Looney argues that students and their parents will have an incentive to borrow more because they will only need to pay back half.
As a consequence, colleges will increase tuition, leaving taxpayers footing more of the bill.
Tariffs: A tax imposed by a government on imports.
Scarcity, Market, and Rational Behavior
Scarcity: Our wants are unlimited, the resources available to fulfill those wants are limited.
Market: Group of buyers and sellers of goods and services and the institution or arrangement by which they come together and trade.
Rational: Consumers and firms use all available information as they act to achieve their goals.
Marginal Cost: the extra cost of doing one more thing; e.g., making one more pizza costs 3
Marginal Benefit: the extra happiness or value you get from one more unit; e.g., it gives you worth of enjoyment.
Marginal Benefit (example): Apple produces 300,000 phones for more revenue.
Marginal Cost (example): wages and parts to produce the phones.
In many decisions, MB = MC is the target condition to optimize.
Economic Systems and Allocation
Important: Consumers, firms, and the government determine what goods and services will be produced by the choices they make.
Important: Who receives the goods and services produced depends largely on how income is distributed.
Centrally Planned Economy: The government decides how economic resources will be allocated.
Example: The Soviet Union; government officials controlled the goods and who received them.
Consequence: they failed to produce low-cost, high-quality goods and services, leading to low standard of living; typically associated with dictatorships; North Korea cited as an example.
Market economy: Firms and households interact in markets which determine the allocation of economic resources.
Most high-income democracies tend to be market economies, e.g., the United States.
Market economies rely on privately owned firms to produce goods and services, usually to meet the wants of the consumers or they’ll go out of business.
Mixed Economy:
Economists argue that places like the United States, Canada, Japan, and Western Europe aren’t fully market economies; the government sometimes steps in.
Example: social security system for disabled and retired workers.
Voluntary Exchange: In market economies, both buyer and seller are made better off by the transaction.
Productive Efficiency: Occurs when a good or service is produced at the lowest cost.
Guiding principle: We want MB = MC to maximize efficiency.
Page 3: Models, Analysis, and Key Concepts
Allocative Efficiency: Occurs when production is in accordance with consumer preferences.
Economic Models: simplified representations that are useful to analyze real-world economic situations.
Economic Variable: something that can be measured and can take on different values (e.g., the amount of people employed).

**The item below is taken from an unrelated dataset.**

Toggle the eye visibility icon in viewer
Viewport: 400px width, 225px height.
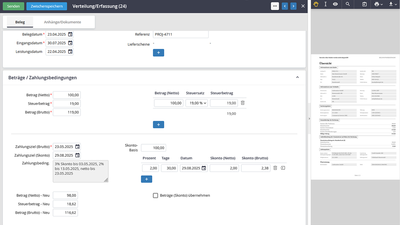335,4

Positive Analysis: describes what is and explains/predicts economic events without judgement.
Example: “An increase in money supply will increase inflation.”
Normative Analysis: describes what ought to be; value-based and includes opinions or judgement.
Example: “The government should raise the minimum wage to ensure living standards for people.”
Human Capital: a college-educated worker who has more skills and is more productive than those with only a high school diploma.
Capital: manufactured goods used to produce other goods and services (e.g., machine tools, trucks, factory buildings).
Opportunity Cost: what you are trying to get vs. what you are giving up; the foregone alternative when a choice is made.
Trade-offs: a decision-making concept where gaining one aspect requires giving up another.
Emphasizes that every choice involves costs in terms of foregone alternatives.